Jo Clifford's adaptation of Dickens' Great Expectations opened this week (6 February 2013) at the Vaudeville Theatre.
Directed by Graham McLaren, the play tells the story of Pip, played by Paul Nivison. Pip looks back on his childhood, haunted by all the encounters he has made throughout his life, particularly those of his abusive sister, an escaped convict Magwitch, and the tragically haunted Miss Havisham.
…It’s a drastic and arresting a way of shaking up the narrative…Paul Nivison’s adult Pip, creased and grey-haired from experience, watches his life flash past him from the green, dark, recesses of the Vaudeville stage. The only problem is that the permanent presence of Pip in the spooky dilapidated hall of Miss Havisham, complete with soiled wedding cake and grimy green walls, suggests that the story is really about his hostess, which it isn’t….Taylor Jay-Davies makes a lively, eager Young Pip, while Chris Ellison is a slightly underpowered Magwitch, James Vaughan a vivid, theatrical Wopsle (and a lovely Wemmick, too) and Rhys Warrington a bright-eyed Pocket who dances along Miss Havisham’s mantelpiece like a festive fairy. The adaptation by Scottish playwright Jo Clifford (first made thirty years ago when she was a “he,” John Clifford) is a model of its kind, but it does suffer from sacrificing narrative pressure and clarity, and true Dickensian sentiment, for a different kind of potpourri “European” style.Paul Taylor
..This approach allows for a dream-like fluidity that exposes some of the novel's concerns with a strong diagrammatic force. There are, for instance, many telling instantaneous switches, with colour-coded lighting, between Paula Wilcox's deeply damaged Miss Havisham and Josh Elwell's warm-hearted Joe Gargery.and this pointed oscillation brings home how the former plants in Pip a false idea of gentlemanliness while the humble blacksmith is its true embodiment. Social subtlety is ruled out, as is the emotional nuance needed for the encounters with Joe and with Magwitch where our hero's snobbery painfully gets in the way. And the relationship between the two Pips remains stubbornly inert in this bold but crudely executed new vision of the material.Lyn Gardner
This new version boasts neither that nor Cumming, either of which might have brought some life and energy to Graham McLaren's revival of a revised script… Nonetheless, it still feels unsatisfyingly like Dickens-lite – a headlong rush through the major chapters of the story without the emotional ballast required to give it meaning. Taylor Jay-Davies' Young Pip is oddly unsympathetic, and the memory-play element is underplayed, so we never get a dialogue between past and present, nor glimpse the emotional fatigue and endurance of the older Pip (Paul Nivison), who had so much within his grasp, and lost it. The book has been neatly filleted; the excision of some major characters doesn't feel like too much of a loss and Paula Wilcox is good value as Miss Havisham. But in the end, atmosphere tries to take the place of storytelling and emotion. As the evening goes on, this Great Expectations delivers diminishing returns.Libby Purves
What is so admirable about Jo Clifford’s version, after years of workshops, is that it decisively shrugs off the many screen adaptations to make something that is pure theatre. Without timidity or hesitation, under Graham McLaren’s inventive, physical, impressionistic direction, its two sharp one-hour acts honour both the playful demands of living theatre and the themes of the book… The bones of the story are all there. So is Dickens’s rage at the cruelty of the judicial system and the shallow viciousness of class. The action is all in retrospect, with a quiet greying Pip watching his past enacted by spirited grotesques under a wash of blue or red light; it is hard to be emotionally engaged, except by Josh Elwell’s affecting Joe Gargery. The child, like any child, is a puzzled onlooker amid gigantic caricatures: absurd Wopsle, violent Mrs Joe, sharp Estella (Grace Rowe)… The heart is there and the culmination thrilling: fire and fog, grief and anger and regret. And no truck with that soupy, artificial happy ending Edward Bulwer-Lytton made Dickens stick on.

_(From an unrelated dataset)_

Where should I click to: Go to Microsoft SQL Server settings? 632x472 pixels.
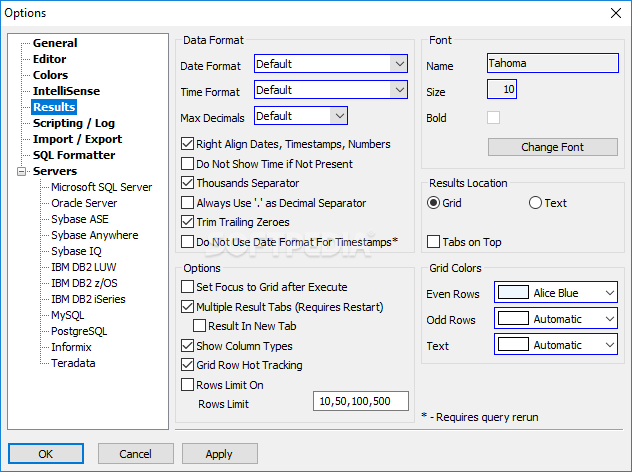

...Jo Clifford’s adaptation, the first full stage version to appear in the West End, condenses this much-loved book into just over two hours. Naturally, though still disappointingly, some of Dickens’s lovingly drawn characters are omitted; others are reduced to footnotes, and the emphasis is on melodrama. The appeal of Dickens’s story isn’t completely lost in Graham McLaren’s production. There will always be something poignant in the transformation of Pip... Yet we’re never deeply invested in his journey, and the darker effects of his changed circumstances are too briefly explored... There are decent performances from Chris Ellison as a gruff Magwitch and Paula Wilcox as a cruel yet somewhat flirtatious Miss Havisham. But the style is declamatory, the exposition clunky, and the key confrontations have little bite... Laudably, profits from the production will benefit a charity, the Dickens Legacy, which promotes causes such as literacy and prison reform. But that can’t obscure the fact that this is a plodding show.